Some assets, such as bank accounts, are high liquidity assets and money can be withdrawn or transferred easily. Other assets, such as a home are low liquidity assets and are difficult to sell or transfer without your knowledge and consent.
If you have a bank account with large sums of money in it, you should immediately contact your bank to have the account frozen or to require your joint signatures to withdraw funds. For accounts with minimal to no funds, you could also elect to reach an agreement with the other party regarding the closure of those accounts and the distribution of the funds in them. You should also ensure that your income, such as wages or a pension is no longer deposited into a joint account.
If you hold a property with your former spouse as joint tenants, you should take steps to sever the joint tenancy and hold the property as tenants as common. This stops your interest in the property automatically being inherited by your former spouse in the event that you pass away.
If you are concerned that your former spouse is taking steps to dispose of significant assets, such as a property they hold in their sole name, then you should seek advice about making an application under the Family Law Act to prevent that from occurring.
In the same way that you should considering freezing any joint bank accounts, you should freeze any joint credit cards to prevent the amount owing at separation from being increased.
If you have any mortgages or other debts, it is important that you ensure that either the debts continue to be repaid as required or you contact the creditor and make arrangements with them.

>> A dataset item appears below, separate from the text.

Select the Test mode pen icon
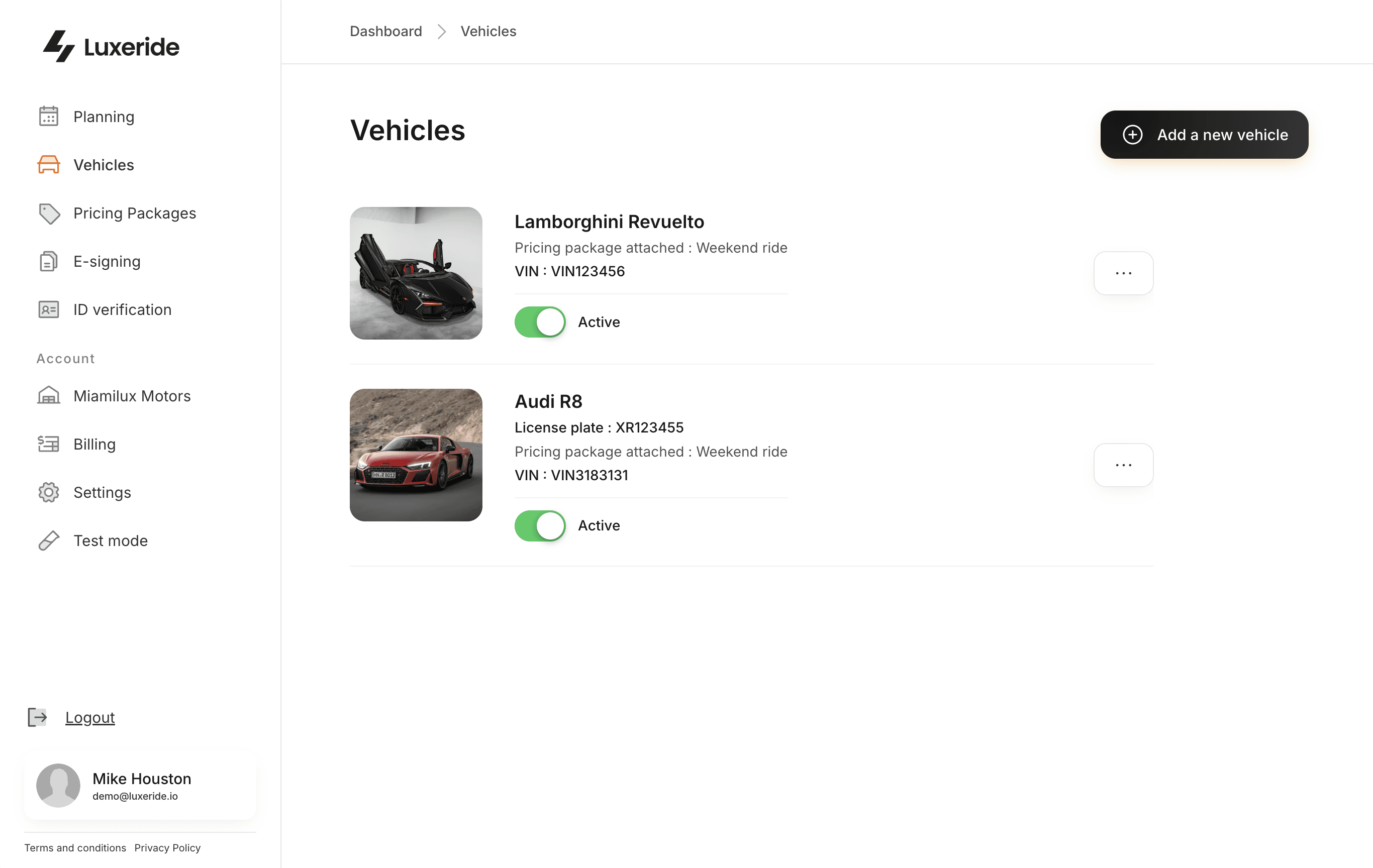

You cannot simply stop paying the debts because you have separated, as it may impact on your credit rating and the creditor may take adverse action against you.
Will, superannuation and life insurance
If you have a will, it is possible that the will may leave all your assets to your former spouse. Your will does not automatically become invalid upon separation and you should therefore create a new will to update your beneficiaries.
You should also ensure any binding death nomination held by your superannuation fund and the beneficiaries under any life insurance policy you hold are updated.